--- start ---
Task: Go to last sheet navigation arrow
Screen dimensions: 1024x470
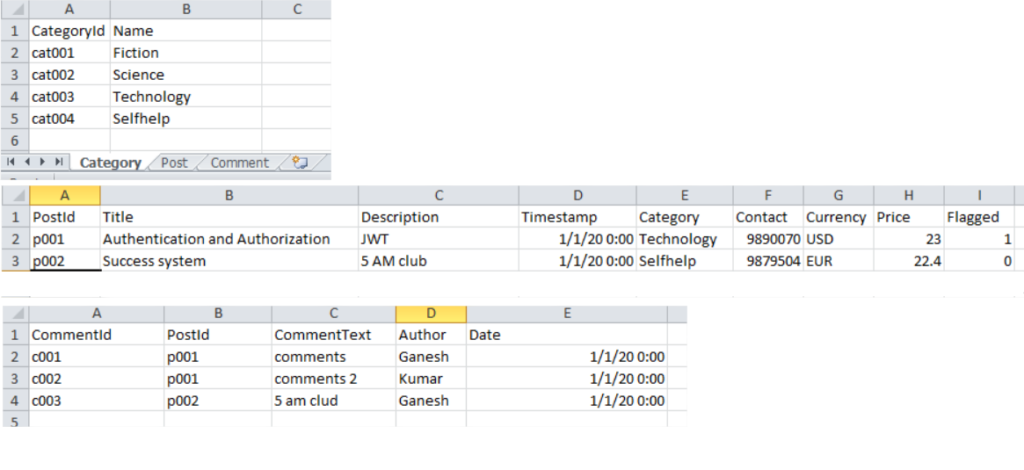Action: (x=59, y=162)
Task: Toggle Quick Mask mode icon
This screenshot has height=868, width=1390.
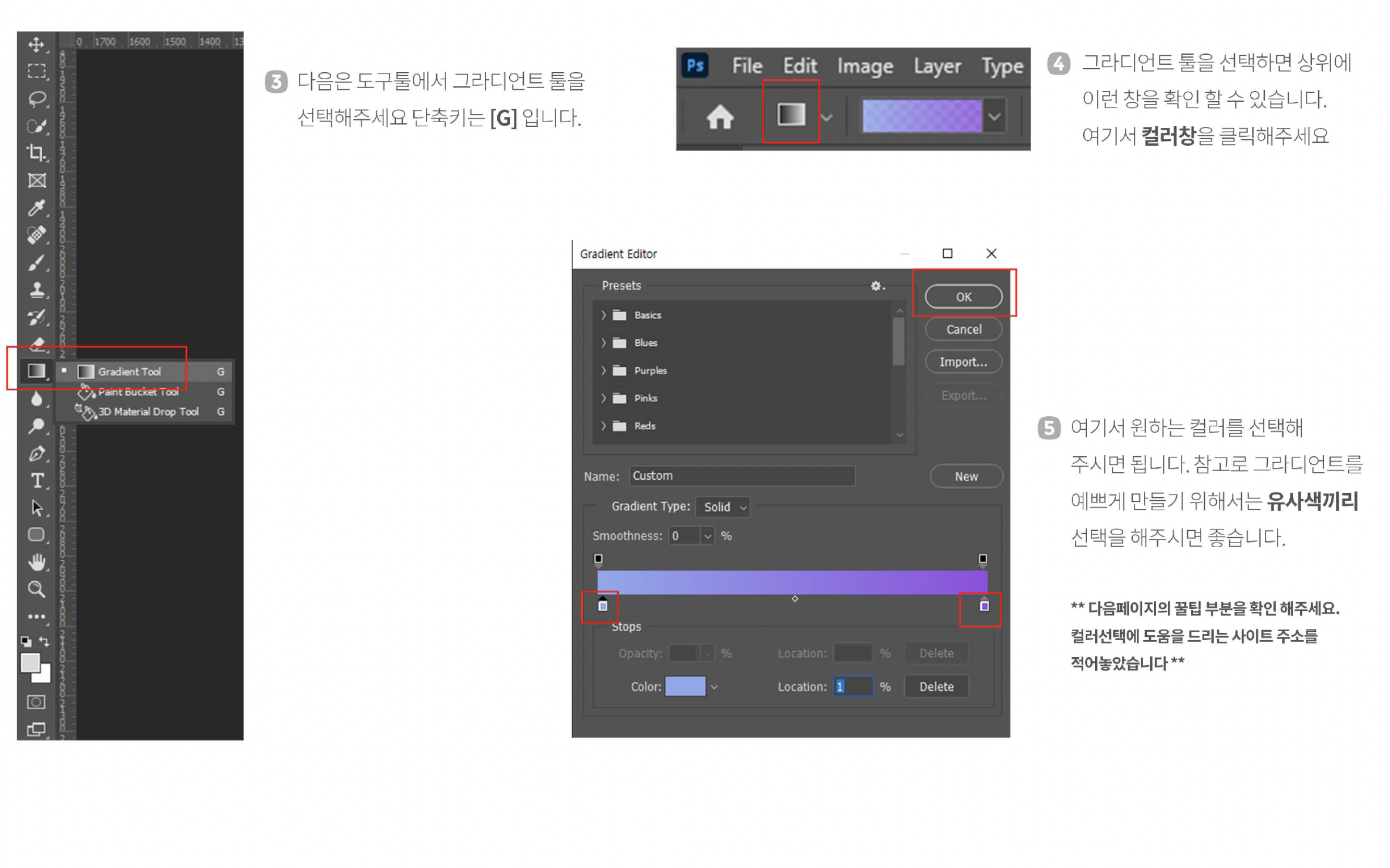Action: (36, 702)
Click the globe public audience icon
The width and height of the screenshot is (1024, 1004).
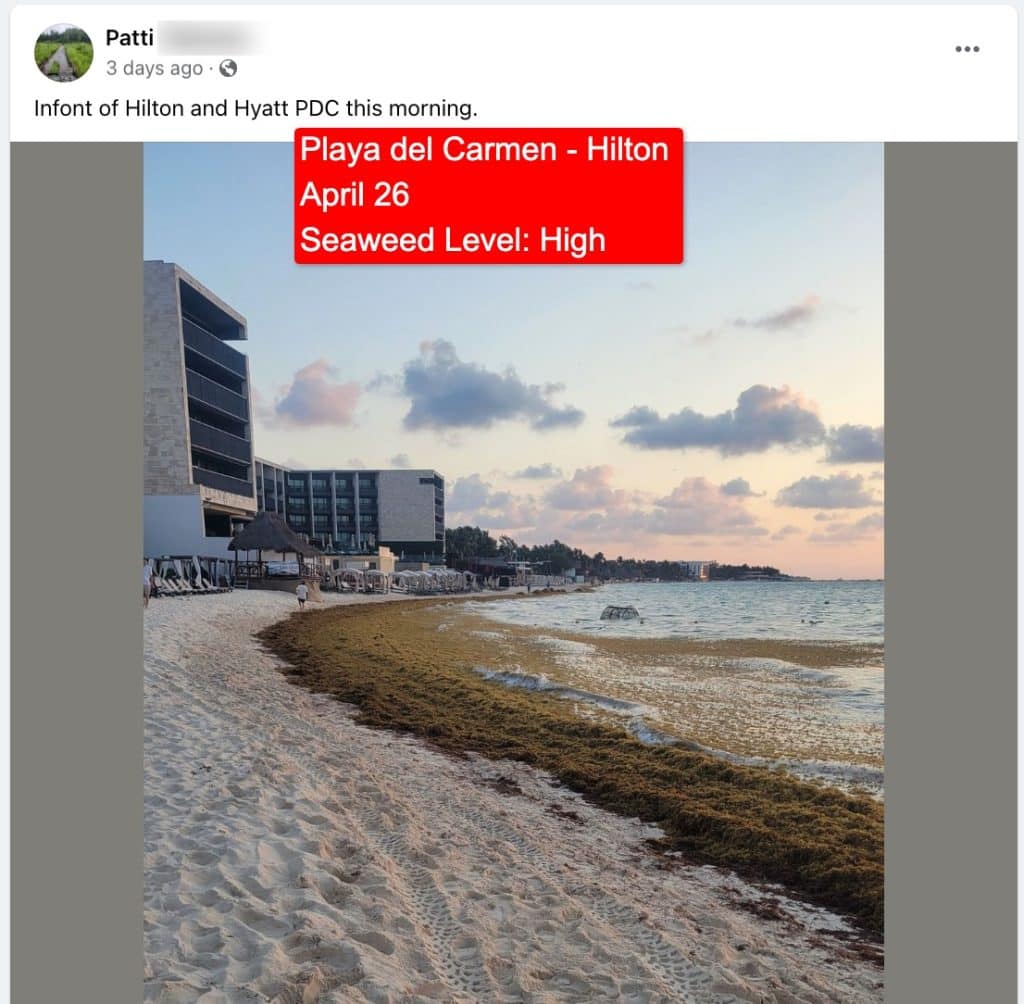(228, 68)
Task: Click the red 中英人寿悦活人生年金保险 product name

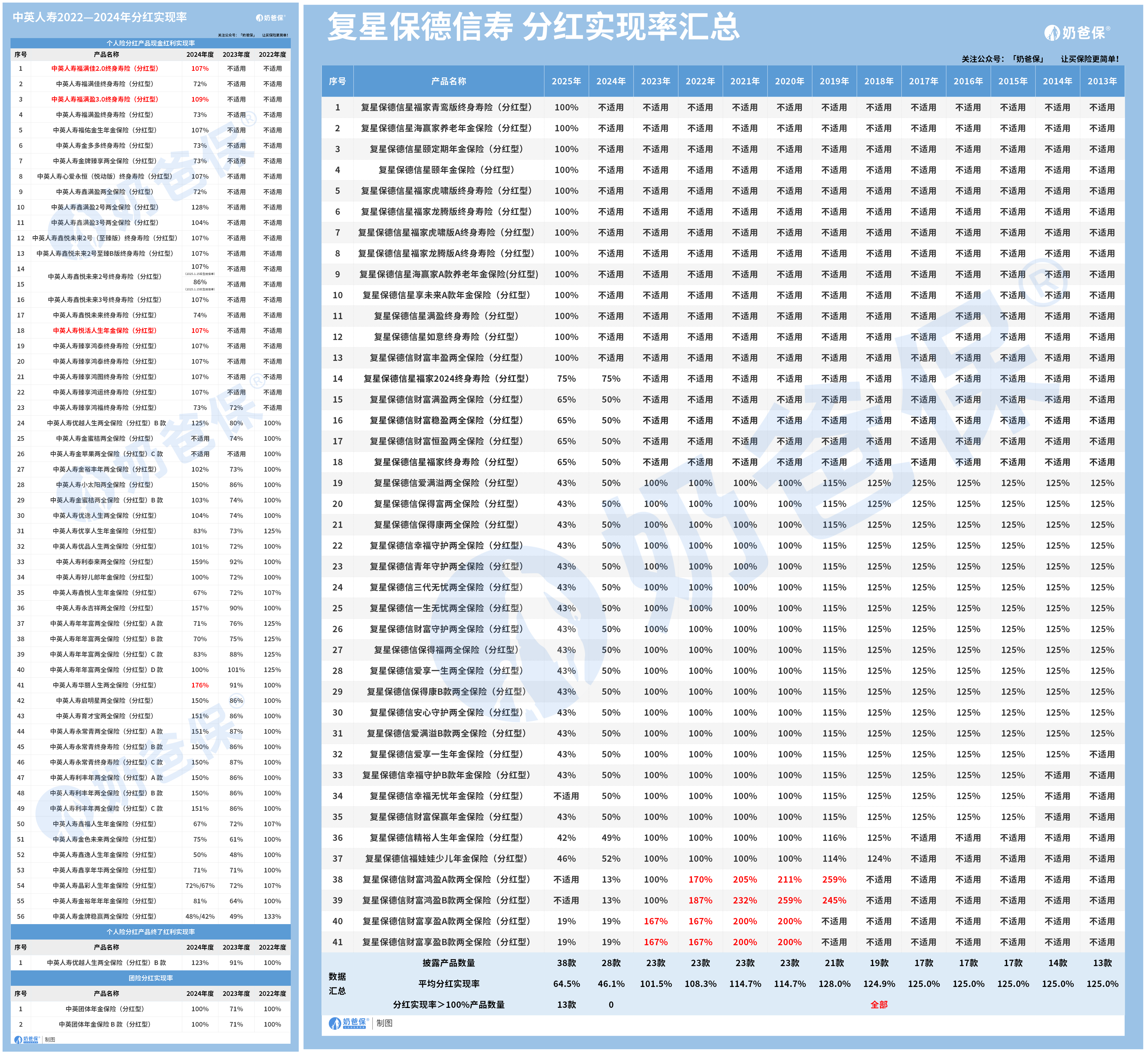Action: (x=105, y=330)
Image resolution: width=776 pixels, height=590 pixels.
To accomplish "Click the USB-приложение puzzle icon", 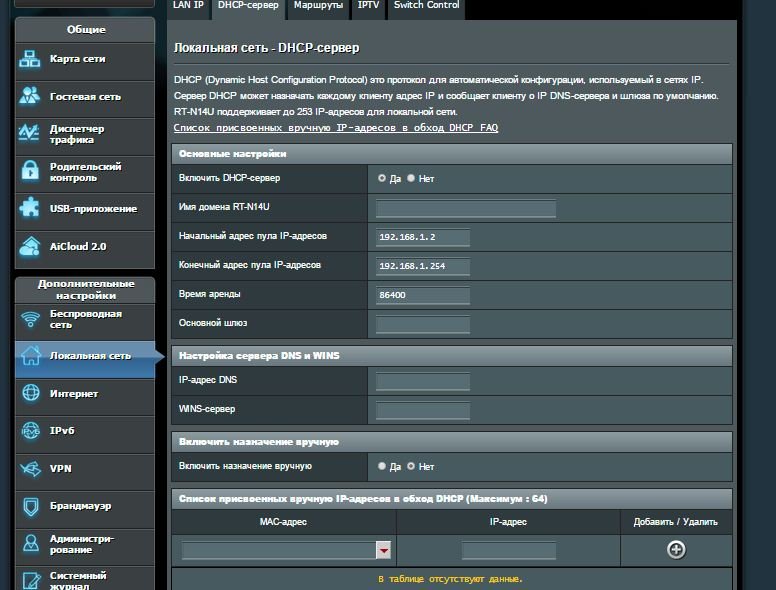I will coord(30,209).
--- end ---
DIRECTIONS FOR THIS TASK: Switch "icon" to "button" in the items from the line with "Task: Toggle Quick Mask mode icon" up to and including the line with "Action: (x=105, y=330)", leaving every other part unchanged. Reproduce only those lines and leave the pictures out of the answer.

COMPLETE ANSWER:
Task: Toggle Quick Mask mode button
This screenshot has height=868, width=1390.
Action: (36, 702)
Click the globe public audience button
The width and height of the screenshot is (1024, 1004).
(228, 68)
Task: Click the red 中英人寿悦活人生年金保险 product name

Action: (x=105, y=330)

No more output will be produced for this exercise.